Databricks Sink Node
Quick Reference
| Name | Description |
|---|---|
| Table (Asset) | Select or create a table from databricks |
| Select Warehouse | Select the Databricks SQL Warehouse to execute the load command. |
Overview
The Databricks Sink Node allows you to ingest processed data directly into Databricks Unity Catalog tables. Unlike direct file writers, this node leverages the Databricks SQL Compute engine to ensure ACID compliance and governance within the Databricks ecosystem.
How It Works
This node operates in a three-step "Stage and Load" process to maximize reliability and throughput:
- Stage: Data is converted to Parquet format locally.
- Upload: Parquet files are uploaded securely to a Databricks Volume (Unity Catalog managed storage).
- Load: A
COPY INTOSQL command is executed on your designated SQL Warehouse. This command loads the data from the Volume into your target table transactionally.
Configuration
| UI Selection | Description |
|---|---|
| Select Table (Asset) | Choose a target table from the dropdown (e.g., prod.finance.revenue_reports). You can select an existing table or define a new one directly in the UI. You can also create/import tables in the Data Assets section |
| Select Warehouse | Select the Databricks SQL Warehouse to execute the load command. |
Advanced Settings
These settings control the performance and behavior of the ingestion process but do not affect the destination topology.

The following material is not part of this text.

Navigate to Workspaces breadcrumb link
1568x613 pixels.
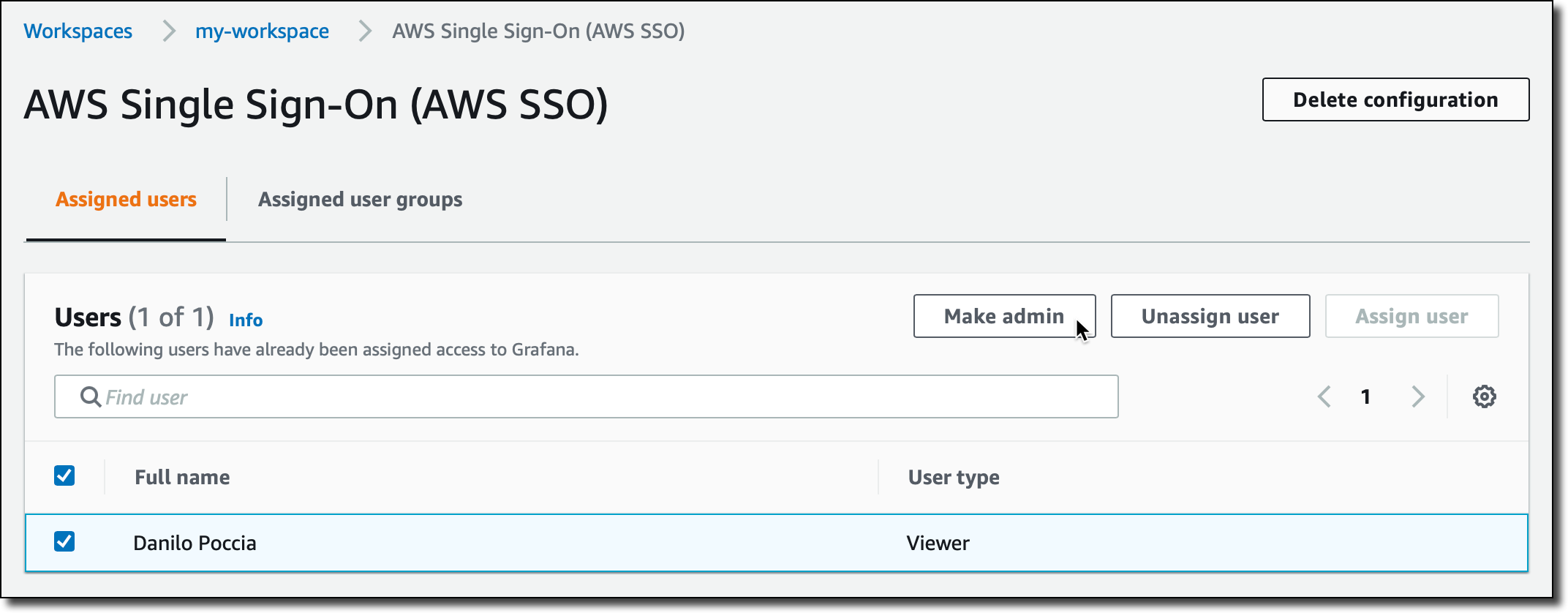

| Field Name | Description | Default |
|---|---|---|
| Batch Size | Number of records to accumulate before triggering a "Stage and Load" operation. | 10,000 |
| Flush Interval | Maximum time (ms) to wait before forcing a write, ensuring low latency for low-volume streams. | 30,000 (30s) |
| Cleanup After Copy | Automatically deletes the temporary Parquet files from the Databricks Volume after a successful load. | True |
When to use the Databricks Sink
- Choose Databricks Sink if you are building business-critical tables that analysts query immediately, and you want the safety and ease of Databricks Unity Catalog governance.
- Choose Delta Lake Sink if you are building a raw data landing zone, are sensitive to compute costs, or need to write data to storage that isn't strictly coupled to a Databricks workspace.